-- Begin --

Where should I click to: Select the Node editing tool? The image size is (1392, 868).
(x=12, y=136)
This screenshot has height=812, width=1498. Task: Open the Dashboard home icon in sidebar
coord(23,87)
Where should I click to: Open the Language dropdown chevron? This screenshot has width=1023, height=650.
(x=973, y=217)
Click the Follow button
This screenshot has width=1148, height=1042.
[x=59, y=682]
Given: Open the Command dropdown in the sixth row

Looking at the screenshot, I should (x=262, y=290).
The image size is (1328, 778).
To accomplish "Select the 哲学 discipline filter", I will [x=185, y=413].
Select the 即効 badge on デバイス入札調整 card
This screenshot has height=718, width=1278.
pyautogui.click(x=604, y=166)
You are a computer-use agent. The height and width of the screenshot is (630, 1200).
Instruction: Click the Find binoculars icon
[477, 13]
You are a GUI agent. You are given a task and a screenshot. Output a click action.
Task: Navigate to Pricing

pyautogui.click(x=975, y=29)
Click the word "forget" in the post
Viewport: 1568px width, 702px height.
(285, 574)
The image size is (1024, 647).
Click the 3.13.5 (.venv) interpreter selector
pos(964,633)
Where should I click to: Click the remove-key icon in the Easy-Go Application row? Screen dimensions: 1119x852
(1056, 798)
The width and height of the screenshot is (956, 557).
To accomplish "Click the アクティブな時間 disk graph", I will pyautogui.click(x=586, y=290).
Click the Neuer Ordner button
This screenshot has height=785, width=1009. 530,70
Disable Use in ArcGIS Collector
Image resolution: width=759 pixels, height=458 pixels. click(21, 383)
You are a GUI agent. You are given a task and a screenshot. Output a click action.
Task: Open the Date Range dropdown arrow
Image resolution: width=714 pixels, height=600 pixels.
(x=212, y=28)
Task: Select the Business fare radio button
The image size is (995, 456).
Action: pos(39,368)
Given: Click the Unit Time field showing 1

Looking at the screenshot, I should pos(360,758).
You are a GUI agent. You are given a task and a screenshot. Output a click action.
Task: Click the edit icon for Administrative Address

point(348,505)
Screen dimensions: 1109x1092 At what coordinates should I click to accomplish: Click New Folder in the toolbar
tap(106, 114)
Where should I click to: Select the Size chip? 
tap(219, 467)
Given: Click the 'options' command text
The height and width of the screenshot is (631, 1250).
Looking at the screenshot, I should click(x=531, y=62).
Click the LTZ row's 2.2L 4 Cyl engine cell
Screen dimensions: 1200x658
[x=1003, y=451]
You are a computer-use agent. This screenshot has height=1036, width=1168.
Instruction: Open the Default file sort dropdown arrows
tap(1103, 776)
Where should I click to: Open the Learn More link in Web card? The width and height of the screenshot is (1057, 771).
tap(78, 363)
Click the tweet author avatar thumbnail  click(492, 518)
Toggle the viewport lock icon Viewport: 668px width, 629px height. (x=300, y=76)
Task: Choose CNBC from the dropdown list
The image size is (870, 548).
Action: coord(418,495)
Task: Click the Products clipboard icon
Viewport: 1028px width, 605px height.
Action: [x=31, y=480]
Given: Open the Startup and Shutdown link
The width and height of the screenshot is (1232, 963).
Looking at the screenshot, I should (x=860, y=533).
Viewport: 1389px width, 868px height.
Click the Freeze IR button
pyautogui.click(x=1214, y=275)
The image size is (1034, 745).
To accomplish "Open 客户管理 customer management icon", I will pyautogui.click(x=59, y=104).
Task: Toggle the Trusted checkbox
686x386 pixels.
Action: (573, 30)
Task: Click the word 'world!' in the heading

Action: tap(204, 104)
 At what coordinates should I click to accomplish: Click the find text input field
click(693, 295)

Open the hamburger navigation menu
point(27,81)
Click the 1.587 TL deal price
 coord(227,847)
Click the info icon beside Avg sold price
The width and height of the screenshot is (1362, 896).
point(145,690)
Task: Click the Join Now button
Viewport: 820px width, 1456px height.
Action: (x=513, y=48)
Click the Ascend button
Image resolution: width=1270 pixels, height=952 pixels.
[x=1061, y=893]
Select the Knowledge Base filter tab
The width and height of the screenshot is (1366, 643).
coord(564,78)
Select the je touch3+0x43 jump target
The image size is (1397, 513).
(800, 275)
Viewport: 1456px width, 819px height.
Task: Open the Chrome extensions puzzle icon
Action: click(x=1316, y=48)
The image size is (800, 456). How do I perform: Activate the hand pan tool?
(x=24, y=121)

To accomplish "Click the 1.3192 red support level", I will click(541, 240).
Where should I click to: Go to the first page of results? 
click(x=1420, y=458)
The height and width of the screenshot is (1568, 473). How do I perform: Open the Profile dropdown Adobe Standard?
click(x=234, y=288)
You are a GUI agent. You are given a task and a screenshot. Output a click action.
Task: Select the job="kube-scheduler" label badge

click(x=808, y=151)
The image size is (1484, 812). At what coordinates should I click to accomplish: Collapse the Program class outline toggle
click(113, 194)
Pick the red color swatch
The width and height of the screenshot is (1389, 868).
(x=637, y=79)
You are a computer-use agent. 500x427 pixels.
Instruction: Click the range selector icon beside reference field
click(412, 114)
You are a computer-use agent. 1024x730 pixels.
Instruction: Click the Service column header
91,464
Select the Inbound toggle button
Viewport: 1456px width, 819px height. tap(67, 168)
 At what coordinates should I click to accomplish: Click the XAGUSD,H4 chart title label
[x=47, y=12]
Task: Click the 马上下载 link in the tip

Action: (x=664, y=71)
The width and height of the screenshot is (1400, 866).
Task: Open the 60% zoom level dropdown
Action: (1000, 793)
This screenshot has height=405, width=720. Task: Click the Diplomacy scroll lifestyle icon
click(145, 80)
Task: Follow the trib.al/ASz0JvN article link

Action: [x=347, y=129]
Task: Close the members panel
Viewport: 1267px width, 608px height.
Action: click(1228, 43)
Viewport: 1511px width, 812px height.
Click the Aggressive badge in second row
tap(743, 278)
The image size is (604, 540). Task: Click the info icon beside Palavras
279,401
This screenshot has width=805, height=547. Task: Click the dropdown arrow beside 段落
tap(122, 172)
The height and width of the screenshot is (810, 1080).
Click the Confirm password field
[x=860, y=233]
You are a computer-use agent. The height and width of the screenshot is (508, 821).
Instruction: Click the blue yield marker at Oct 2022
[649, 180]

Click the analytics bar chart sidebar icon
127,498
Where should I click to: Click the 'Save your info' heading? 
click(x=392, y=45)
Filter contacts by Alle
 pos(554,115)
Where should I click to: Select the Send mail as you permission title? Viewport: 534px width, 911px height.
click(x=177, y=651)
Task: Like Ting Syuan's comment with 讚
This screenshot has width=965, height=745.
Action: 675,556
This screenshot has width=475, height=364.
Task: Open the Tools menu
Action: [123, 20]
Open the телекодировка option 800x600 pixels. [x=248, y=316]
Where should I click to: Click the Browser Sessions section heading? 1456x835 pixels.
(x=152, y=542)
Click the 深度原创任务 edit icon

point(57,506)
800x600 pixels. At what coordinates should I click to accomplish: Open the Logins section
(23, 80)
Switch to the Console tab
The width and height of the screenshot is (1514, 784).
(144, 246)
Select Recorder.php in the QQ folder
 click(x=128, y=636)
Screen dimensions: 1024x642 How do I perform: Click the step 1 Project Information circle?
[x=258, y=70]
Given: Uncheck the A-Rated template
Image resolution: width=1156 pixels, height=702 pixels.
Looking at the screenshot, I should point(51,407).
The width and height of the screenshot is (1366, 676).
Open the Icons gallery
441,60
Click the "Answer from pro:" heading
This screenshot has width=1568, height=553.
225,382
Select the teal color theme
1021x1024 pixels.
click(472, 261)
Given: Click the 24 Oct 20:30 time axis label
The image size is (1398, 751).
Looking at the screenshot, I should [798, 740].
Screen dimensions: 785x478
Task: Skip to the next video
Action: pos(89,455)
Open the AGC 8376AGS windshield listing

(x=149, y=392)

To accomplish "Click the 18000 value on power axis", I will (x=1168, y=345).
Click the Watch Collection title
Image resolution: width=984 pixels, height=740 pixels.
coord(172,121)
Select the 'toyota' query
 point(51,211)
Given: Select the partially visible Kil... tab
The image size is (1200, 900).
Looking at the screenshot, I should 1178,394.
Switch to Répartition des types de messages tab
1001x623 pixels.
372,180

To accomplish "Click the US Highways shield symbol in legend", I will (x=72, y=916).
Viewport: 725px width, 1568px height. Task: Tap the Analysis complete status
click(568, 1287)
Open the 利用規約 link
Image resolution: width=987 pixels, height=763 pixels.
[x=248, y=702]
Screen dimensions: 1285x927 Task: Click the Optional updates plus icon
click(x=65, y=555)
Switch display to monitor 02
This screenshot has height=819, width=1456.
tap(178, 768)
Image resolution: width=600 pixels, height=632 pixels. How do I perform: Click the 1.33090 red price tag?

-- End --

- _TO BE DONE_:
Could you rewrite the lines from the one containing "will (x=72, y=916)." through the one containing "tap(178, 768)", substituting "shield icon" for "shield symbol" and leaving everything else unchanged?

- _ANSWER TO THE TASK_:
To accomplish "Click the US Highways shield icon in legend", I will (x=72, y=916).
Viewport: 725px width, 1568px height. Task: Tap the Analysis complete status
click(568, 1287)
Open the 利用規約 link
Image resolution: width=987 pixels, height=763 pixels.
[x=248, y=702]
Screen dimensions: 1285x927 Task: Click the Optional updates plus icon
click(x=65, y=555)
Switch display to monitor 02
This screenshot has height=819, width=1456.
tap(178, 768)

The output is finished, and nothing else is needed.